▶ _練習問題_:
a) 山崎製パンの記事の「山崎製パン「薄皮シリーズ」5」から「のではないかと思っています」」までを、一字も変えずに書き写してもらえますか。
b) 山崎製パンの記事の最後の文に続けて、その先を書いてもらえますか。

山崎製パン「薄皮シリーズ」5⇒4個に変えて売上1割アップ。“時代に合わせた”商品開発の裏側「1日100種類パンを食べたことも」
日刊SPA! / 2025年1月17日 8時52分
でも、その節約っていうのは安ければいいとは違くて。多少値段を出しても“食べ応え”のあるものは売れている。“コスパが良い”という感覚に近いのではないかと思っています」
◆“コスパの良さ”を維持するための企業努力
ただし、“コスパが良い”パンを作るためには、同時に原材料の高騰にも真摯に向き合い、企業側の製品の品質管理とリソース管理の徹底は必要不可欠だ。
「種数が多くなりすぎると手間がかかってしまうので、売れないものは数を減らす。できる限り価格維持をしながらも、品質は絶対に落とさないように努力する。

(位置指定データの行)
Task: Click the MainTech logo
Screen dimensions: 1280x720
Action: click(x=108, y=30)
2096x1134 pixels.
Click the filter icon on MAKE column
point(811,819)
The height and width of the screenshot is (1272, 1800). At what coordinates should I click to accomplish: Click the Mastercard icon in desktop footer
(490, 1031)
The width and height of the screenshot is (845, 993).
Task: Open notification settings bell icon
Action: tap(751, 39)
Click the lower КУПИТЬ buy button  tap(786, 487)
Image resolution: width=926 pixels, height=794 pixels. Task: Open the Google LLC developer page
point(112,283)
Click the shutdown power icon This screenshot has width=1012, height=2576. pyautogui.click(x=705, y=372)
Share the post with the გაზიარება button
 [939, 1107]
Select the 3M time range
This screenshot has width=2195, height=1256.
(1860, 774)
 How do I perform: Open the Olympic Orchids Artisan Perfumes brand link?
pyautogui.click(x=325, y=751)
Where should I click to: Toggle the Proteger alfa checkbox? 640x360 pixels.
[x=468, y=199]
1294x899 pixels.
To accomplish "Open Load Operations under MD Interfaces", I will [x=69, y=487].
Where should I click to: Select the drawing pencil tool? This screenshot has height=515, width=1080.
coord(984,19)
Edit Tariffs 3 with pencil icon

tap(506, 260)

▶ _練習問題の解答_:
a)
山崎製パン「薄皮シリーズ」5⇒4個に変えて売上1割アップ。“時代に合わせた”商品開発の裏側「1日100種類パンを食べたことも」
日刊SPA! / 2025年1月17日 8時52分
でも、その節約っていうのは安ければいいとは違くて。多少値段を出しても“食べ応え”のあるものは売れている。“コスパが良い”という感覚に近いのではないかと思っています」

b)
また同時に、今は満足感を維持する必要があります。いかに商品価値を担保して、お客様の期待に応えられるような商品を作れるかということは常に考えているところですね」
◆2025年の新作は「ツナ」。誕生の裏側と今後の期待
月間で大体60〜70品ほどの新商品を発売するヤマザキ。マーケティング部長の早川さんは、1週間で数百種類、多い日にはなんと「1日で100種類」も食べるのだとか。
ミニパンを5から4個に変更した2023年、惣菜パンシリーズを生んだ2024年。では、2025年は一体どんな企画を考えているのだろうか。
「2025年1月1日からは、惣菜シリーズ次なる味『薄皮ツナマヨネーズ』発売しています。新しい定番商品になりうる総菜シリーズを作ろうと思い、たまご味の2倍の時間をかけて開発しました。
味の選択肢はただ一つ、最初からツナマヨと決めていました。なぜならツナマヨも、たまご味に並ぶ、ランチパックで永遠不滅の味だからですね」
◆時代によって需要は変化していく
さらに2024年に発売した「薄皮たまごぱん」においても、中身の「たまご感」をアップデートしてリニューアルする予定だ。来年以降も惣菜パンには期待をしているのだそう。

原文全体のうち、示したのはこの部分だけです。